Roasted peppers are one of those things that tastes really decadent but takes very little effort to make. Traditionally red peppers get all the love, but I also roast orange or yellow peppers. Green aren’t sweet enough and taste a little bitter to me, but if that’s your thing the method would be the same.

Line a baking sheet with foil, or use a glass pyrex pan and place your peppers side down. Roast them uncovered in the oven for 40-50 minutes (depending on pepper size) at 400 degrees. When the side facing up starts to turn black or dark brown, use tongs to turn the pepper so that side is now face down on the pan and continue roasting the new up side. When that colors, take the peppers out and let them rest for 10 minutes before gently peeling off the skin and deseeding the inside.
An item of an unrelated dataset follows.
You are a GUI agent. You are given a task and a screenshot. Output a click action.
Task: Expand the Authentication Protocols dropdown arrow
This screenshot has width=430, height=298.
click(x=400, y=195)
Once you’ve made roasted peppers, popping them into sauces is easy. I freeze roasted peppers in jam mason jars and pull them out a portion at a time for this sauce.

You’ll need:

1 roasted red or orange pepper (per person – if feeding multiple people do one pepper per head)
1/2 cup pressure cooked white or navy beans (again, per person)
1/4 cup fresh basil, chopped roughly
2 teaspoons olive oil
2 cloves garlic (can use dried powder if that’s what’s on hand)
1 small white or yellow onion, cut into finely slivered rings
1/2 teaspoon dried oregano
Salt to taste
Small blender or hand blender

  1. Combine all ingredients in your blender cup. Make sure that your peppers and beans aren’t piping hot when you do this, or your sauce will explode when you open the blender cup.
  2. Blend ingredients until smooth.
  3. Pour over rice pasta, chicken, or use as a simmer sauce.